On today’s release of scheduled purchases by the New York Fed, there were zero MBS purchases scheduled:

The Fed’s final trade in MBS.

Yesterday, September 14, the Fed conducted its final purchase of MBS. The Fed bought $387 million in MBS in the To Be Announced (TBA) market, which is a minuscule amount by the Fed’s standards. It went out with a whimper, so to speak.

This is a screenshot of the trade that the New York Fed posted on its website. I underlined the operation date (Sep 14) and the settlement date (Oct 20):

Trades in the TBA market settle after one to three months. As you can see in the image of the trade info above, this particular trade will settle on October 20.

The Fed books these trades when they settle. So, it will book this trade on October 20, which is a Thursday. Its weekly balance sheets are always as of Wednesday evening, and are published on Thursday. This trade will show up on the next balance sheet after October 20, which is the balance sheet to be released on October 27.

So halleluiah, the balance sheet on October 27 will show the final purchases of MBS. And then it’s over.

A trickle of trades haven’t settled yet.

The MBS that were purchased over the past two months will still trickle into the weekly balance sheet until October 27.

This includes a batch of MBS trades that the Fed conducted on July 25 and that settled on September 14, and that showed up on today’s balance sheet.
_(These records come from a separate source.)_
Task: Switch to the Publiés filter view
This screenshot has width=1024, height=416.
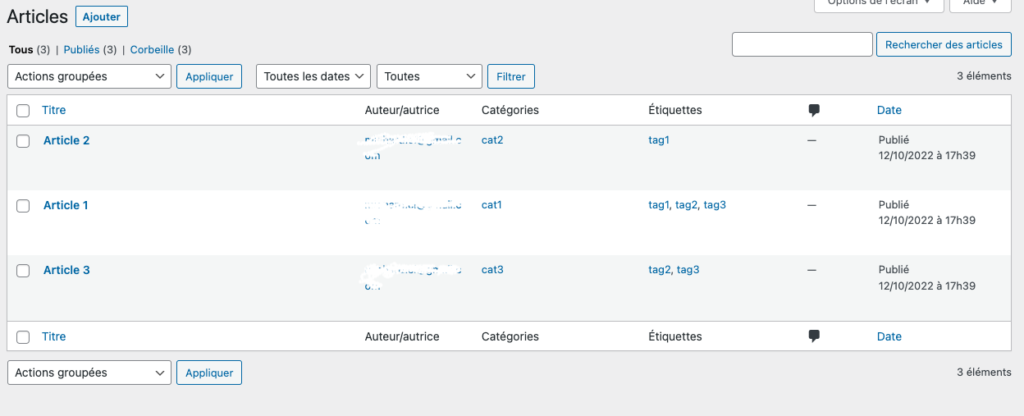Action: pos(82,50)
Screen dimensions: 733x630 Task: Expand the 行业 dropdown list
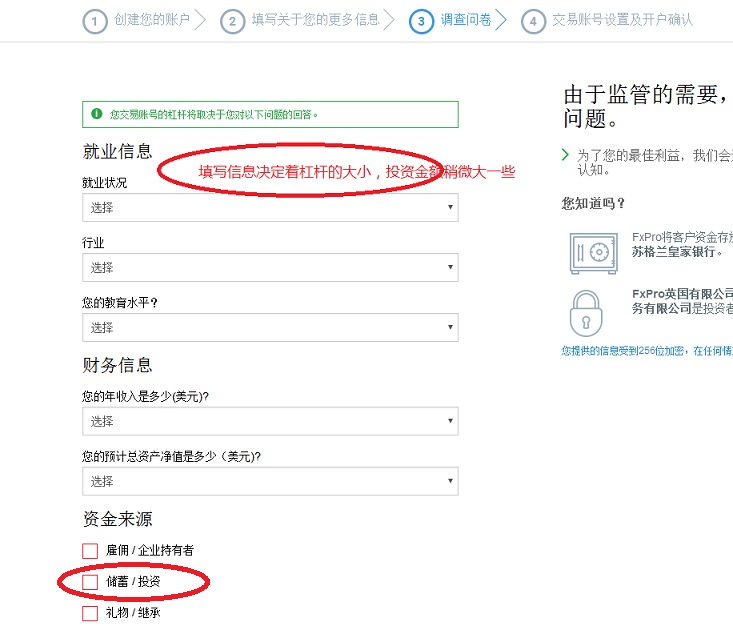pos(270,268)
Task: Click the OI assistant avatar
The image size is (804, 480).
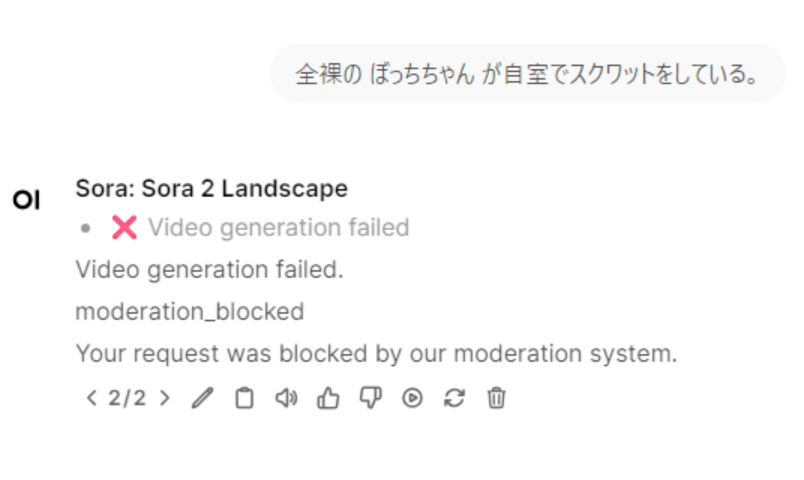Action: pos(26,200)
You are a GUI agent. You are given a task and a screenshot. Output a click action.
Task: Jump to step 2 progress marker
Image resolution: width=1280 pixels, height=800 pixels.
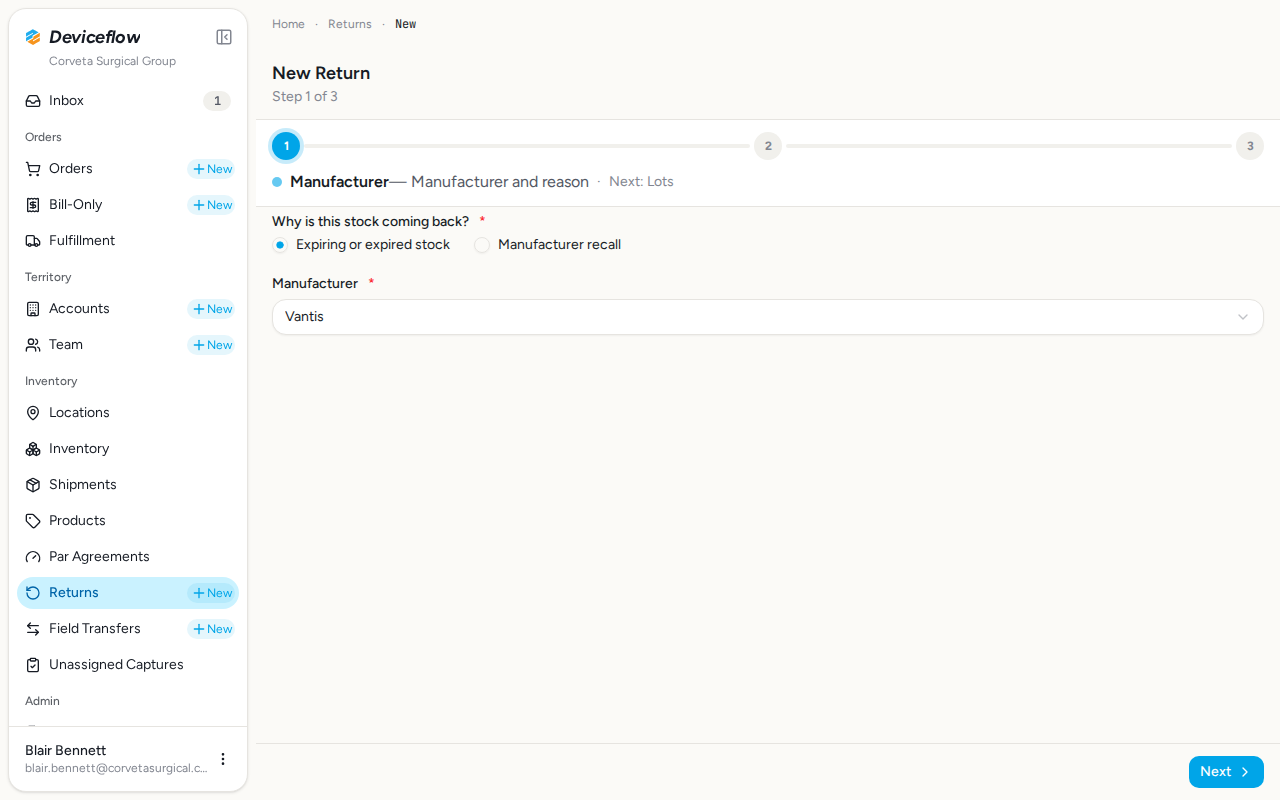[x=768, y=146]
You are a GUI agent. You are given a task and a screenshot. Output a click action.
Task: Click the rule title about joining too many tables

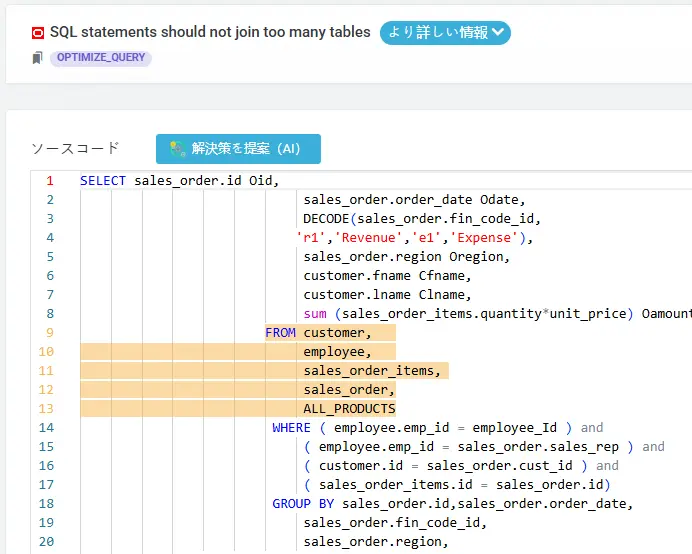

Here is one of the trades that settled yesterday and was included today:

In total, $9.2 billion in MBS trades showed up on the balance sheet today. It is these trades, when they settle, that cause the balance of MBS to rise in the jagged manner.

MBS come off the balance sheet mostly through pass-through principal payments. When the underlying mortgages are paid off because a home is sold or a mortgage is refinanced, or when regular mortgage payments are made, the principal portion is forwarded by the mortgage servicer (such as your bank) to the entity that securitized the mortgage (such as Fannie Mae), which then forwards those principal payments to the holders of the MBS (such as the Fed).

The book value of the MBS shrinks with each pass-through principal payment. This reduces the amount of MBS on the Fed’s balance sheet.

These pass-through principal payments are uneven and unpredictable, and do not match the purchases in the TBA market. So the MBS balances form this jagged line of increases when TBA purchases settle, and the decreases when the pass-through-principal payments come off.

The upticks are the purchases from one to three months ago, when the Fed was still phasing in QT and was still purchasing MBS to replace pass-through principal payments. The downticks are the pass-through principal payments. Sometimes both coincide, and the net moves are smaller:

The last time the Fed did QT Nov 2017 – Feb 2020.

During the last episode of QT, the Fed shed MBS from November 2017 through February 2020. The chart below shows this phase of the MBS reduction. During the phase-in, it took about three months before the first declines became recognizable. QT back then was much slower, and the phase in was much longer, than in the current era of QT.

Note how the upticks essentially vanished as the Fed bought fewer or no MBS to maintain the cap of the runoff, and the line smoothened out on the way down:

Going to zero?

Going forward, after October 27, 2022, after the last MBS purchases have shown up, the upticks will disappear, and the line will smoothen as it heads down. But this time, the decline will be steeper and faster.

The Fed has said many times over the years that it wants to get rid of its MBS entirely, and that it wants only Treasury securities as assets. So if everything goes according to plan, the MBS balances will go to zero. And this might require that the Fed starts selling MBS outright later in the process to supplement the pass-through principal payments. The Fed has already put this option on the table.

The entire episode of MBS on the Fed’s balance sheet started in late 2008, when the Fed for the first time started buying MBS as part of QE-1. By the peak in April, 2022, the Fed had $2.74 trillion in MBS on its balance sheet.

The purpose of MBS purchases was to repress mortgage rates and inflate home prices. That process has already started to reverse.


Guest Post by Wolf Richter from WolfStreet.com.